In the study of Aydinbelge et al. [9], dental abnormalities on the permanent successors were found in 69.4% of the children with PDT. Dental anomalies, such as aplasia, hyperodontia, hypodontia, double tooth formation, peg-shaped teeth, talon cusp, and delayed eruption generally related to odontoma formation have been reported in succedaneous teeth [9, 16].

In the first case, when compared with its contralateral incisor (#12), a rotation and a slight developmental delay in the permanent left lateral incisor (#22) were noticed. However, a long-term monitoring is necessary to confirm this investigation as all the permanent maxillary incisors are still in development. Moreover, the patient’s age should be taken into account.

In the second case report, the 6-month follow-up visit showed proper alignment of the anterior mandibular permanent teeth. However, interceptive treatment to manage the open-bite and oral dysfunctions was scheduled.

Follow-up visits every 3 months at the Pediatric and Preventive Dentistry Department were scheduled to control the permanent teeth development.

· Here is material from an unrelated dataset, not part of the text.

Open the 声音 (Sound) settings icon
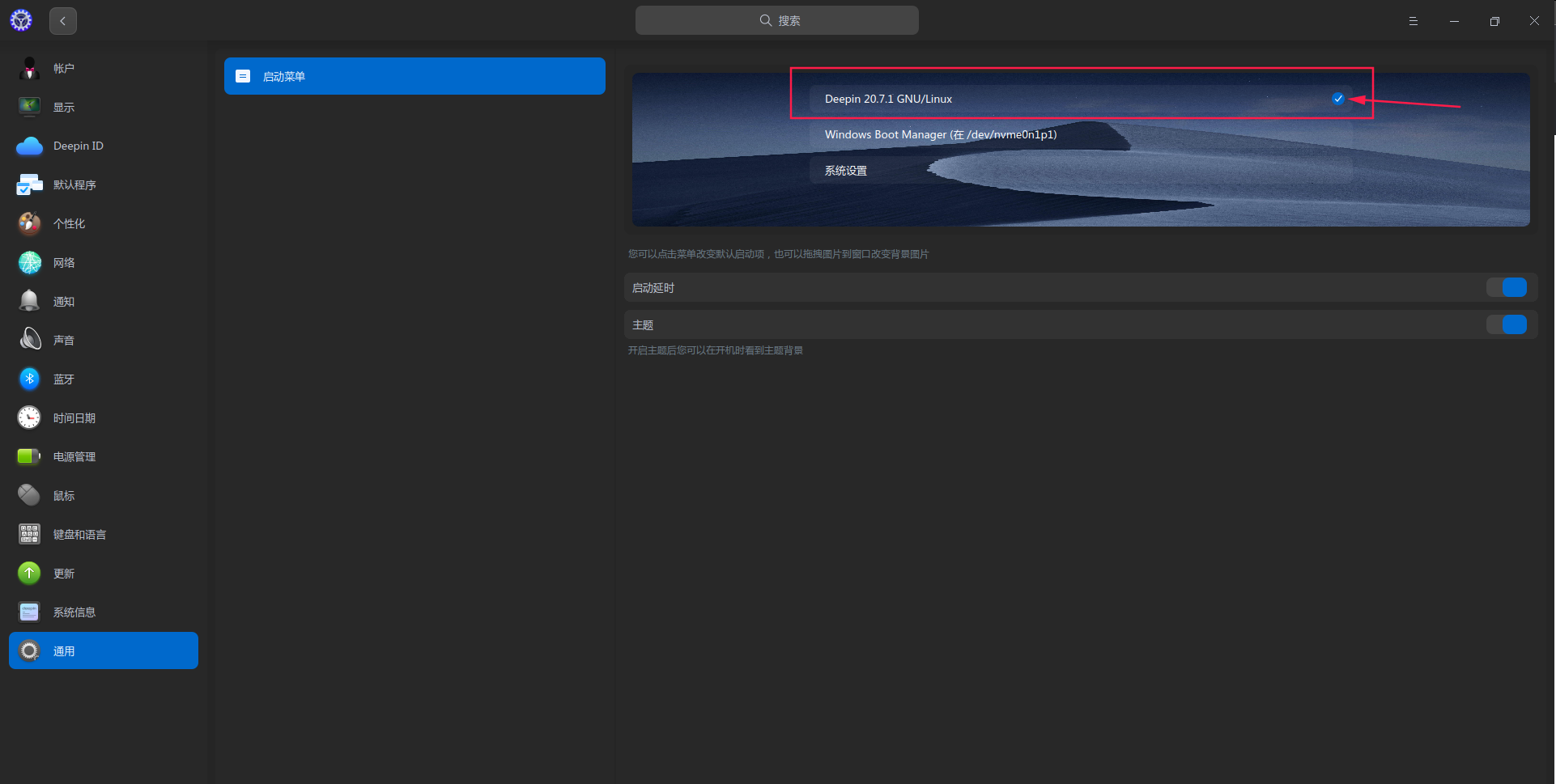 (29, 339)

Many factors impact the prognosis of PDT, involving the tooth condition and the associated complications, such as dental caries and malocclusions. When a primary double tooth does not have any indication to be extracted, prognosis is usually favorable [11].

In the two cases, preventive, restorative, and regular monitoring were chosen as the two double teeth were restorable.

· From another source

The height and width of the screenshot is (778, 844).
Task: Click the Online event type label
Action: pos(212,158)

Finally, to manage this developmental disorder successfully requires an early diagnosis, a convenient choice of the treatment modality, and a regular 3-month follow-up program. It is also recommended to determine the presence of any dental anomaly in the permanent successors.

4. Conclusion

PDT are one of the most frequent dental anomalies in primary dentition.

Clinical and radiographic examinations are required in the diagnosis of PDT, and a multidisciplinary treatment is necessary in some cases.

Conflicts of Interest

The authors declare that they have no conflicts of interest.